To accelerate the global pandemic response, CEPI is leveraging AI to speed up vaccine development via its 'ChatGPT for vaccines.' This system, the Pandemic Preparedness Engine, will scan global health data to generate vaccine design hypotheses in minutes, a process that previously took months. Experts see the Engine as the digital foundation for CEPI's 100 Days Mission, which aims to produce a safe and effective vaccine within 100 days of identifying a high-risk pathogen.

How the Engine Works

CEPI's Pandemic Preparedness Engine is an AI system designed to accelerate vaccine development. It analyzes real-time global health data, including viral genomes and outbreak trends, to generate optimal vaccine antigen designs, drastically shortening the initial research and development phase from months to mere days.

The Pandemic Preparedness Engine operates as a secure, end-to-end workflow built on three core modules: real-time epidemic surveillance, generative antigen design, and manufacturing simulation. According to vaccine scientist Renske Hesselink, the platform will continuously monitor global epidemiological data while proposing candidate antigens on demand. Its data layer integrates viral genomes, epidemiological models, and historical vaccine trial records. Generative AI then proposes immunogen structures optimized to trigger protective immune responses. Industry reports suggest that if this technology had been available in 2020, compressing the design and preclinical phase to just days could have significantly reduced deaths from COVID-19.

Current Progress and Partnerships

Currently in the prototype and collaboration phase, the project involves key partnerships to ensure safety and effectiveness. CEPI is working with Brown University's Pandemic Center, the Nuclear Threat Initiative, and UC Davis to evaluate biosecurity risks and incorporate pathogen-ranking tools like SpillOver. To bolster responsible AI development, significant funding has been allocated for building safeguards. Furthermore, a consultation with the WHO African Region explored connecting the Engine to the Preparedness Data Exchange, enabling local testing by African institutes. More details are expected at an upcoming meeting, as previewed in BioProcess International.

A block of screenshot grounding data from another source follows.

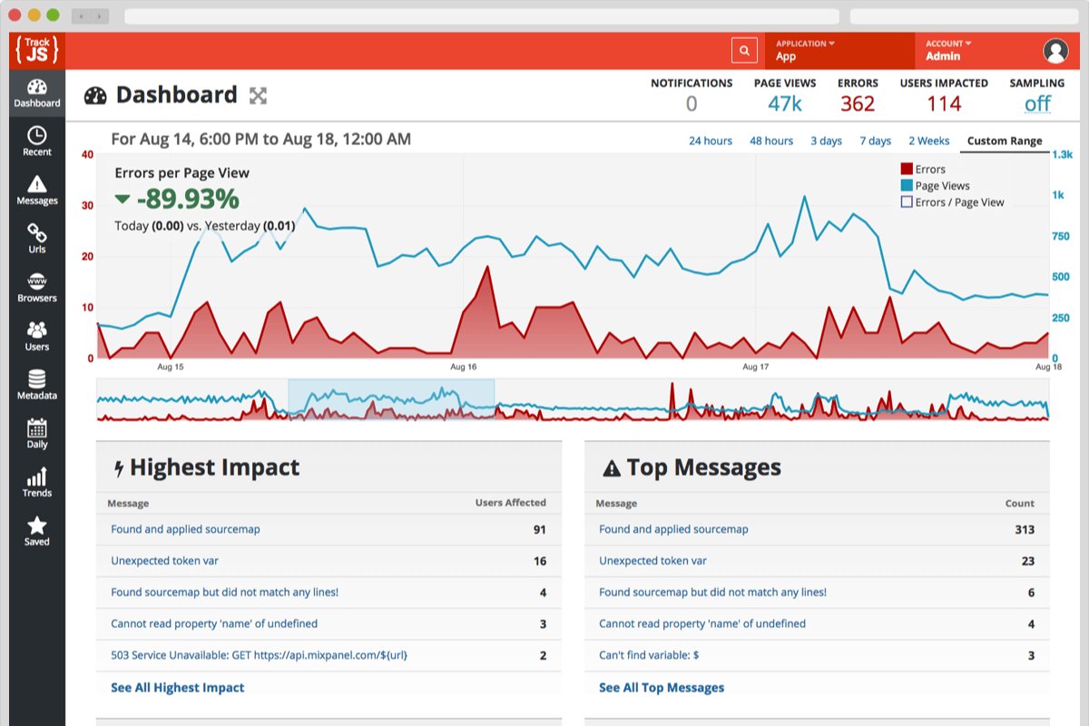Click See All Highest Impact link
The width and height of the screenshot is (1089, 726).
pyautogui.click(x=178, y=688)
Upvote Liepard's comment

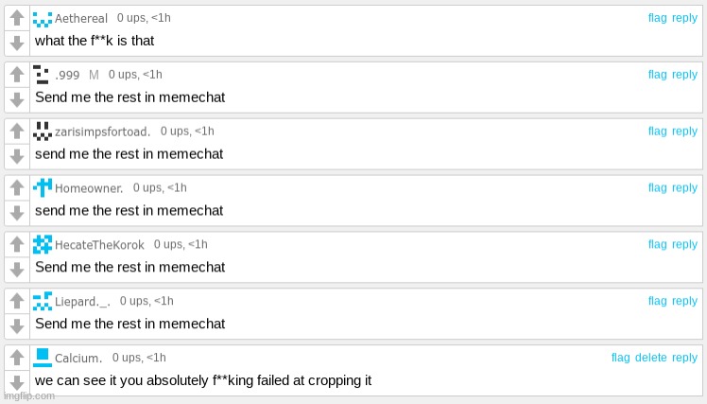coord(17,301)
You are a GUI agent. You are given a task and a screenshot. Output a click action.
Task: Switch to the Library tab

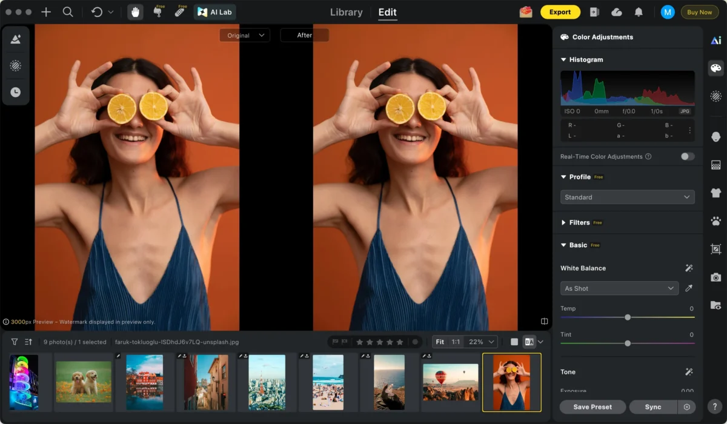[x=345, y=12]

Milestones Under Discussion

  • Secure data-sharing agreements with a minimum of five regional surveillance networks.
  • Launch an "AI factory" high-performance computing hub for piloting real-time modeling.
  • Deploy a sandbox interface allowing researchers to query the Engine for Nipah and Lassa vaccine concepts.

Challenges Ahead

Achieving the 100-day timeline requires overcoming significant hurdles beyond the algorithms themselves. Key challenges include harmonizing international regulatory standards, ensuring equitable access to high-performance computing, and solving manufacturing scale-up logistics. Additionally, CEPI's biosecurity group has highlighted the dual-use risk: the same generative AI that accelerates vaccine design could potentially be misused to create dangerous pathogens, necessitating the co-evolution of robust governance frameworks.

Outlook

Although no vaccines have been produced by the Engine to date, the foundational work is advancing rapidly. CEPI leadership suggests that even a partial implementation - one that can narrow down vaccine candidates in under a week - would be a strong sign of progress. The global health community will be closely watching future conferences for indications that the platform has moved from prototype to operational pilot.